Well here's a real surprise, it was a crisis in defined benefit final salary pension funds caused by Liability Driven investments (LDI's) that the pension funds had made. You'd have thought that the clue would be in the name wouldn't you - a bit of a liability? But apparently not for the brilliant champagne charlies who sit at their screens in London.
The bucket heads in the city thought LDIs were a "safe" derivative for insuring against rising long term costs and liabilities for defined benefit pension funds. As is almost inevitable in these financial market derivatives, LDI's are basically a way of borrowing a lot, (think 10 x or so), against a small stake. Which works great when the market goes the right way and profits are made. But equally if the market goes the wrong way then losses balloon.

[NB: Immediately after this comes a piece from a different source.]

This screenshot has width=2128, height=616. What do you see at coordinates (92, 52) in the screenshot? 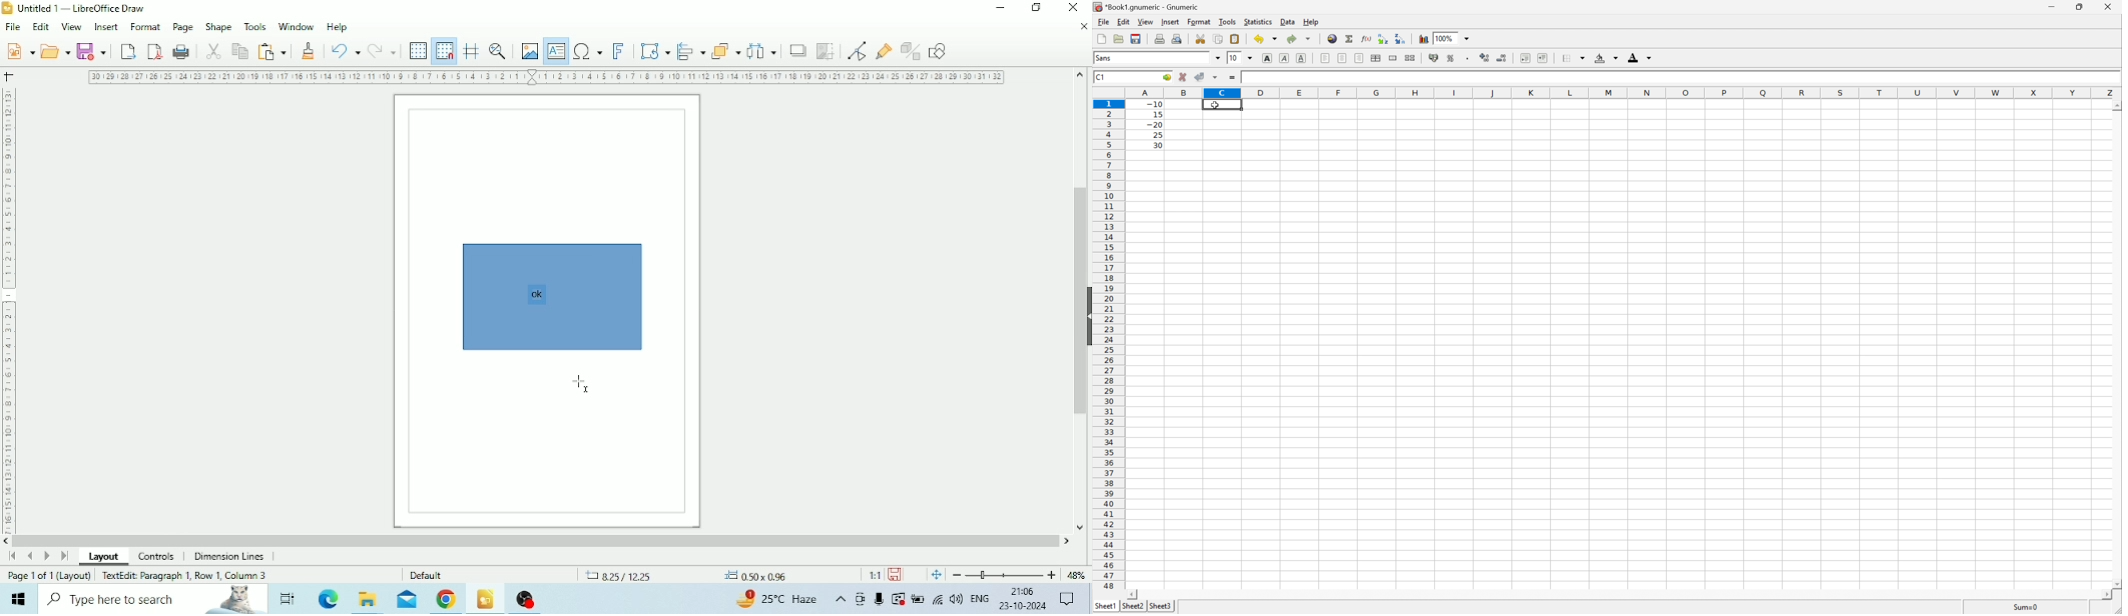
I see `Save` at bounding box center [92, 52].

And the markets did go the wrong way, and they went the wrong way so fast, (think hours not days) that there wasn't time for the pension funds to sell other assets to deal with the problem. To be fair to LizKwasi, with the central banks already signalling for months that quantitative easing was coming to an end, the bond markets were probably already on a journey going the wrong way. But the "mini" budget just pushed them over the cliff.
So once again the financiers have managed to privatise profit and nationalise losses. Just like in 2008. And, as always, they assume that the government, so that means you and I, will ride to the rescue.
So how about a different approach? Particularly now we've managed to get the hang of how this wealth creating, richness concentrating, monopoly magnifying rentier market economy actual works.
The government should impose a Bail Out tax against the financiers who seem to rely so much on the state as the lender of last resort. The BO tax, possibly also called the Bog Off tax, might be just the message the city needs to regulate itself away from the highly leveraged lucrative fee derivatives it scoffs from the trough so regularly.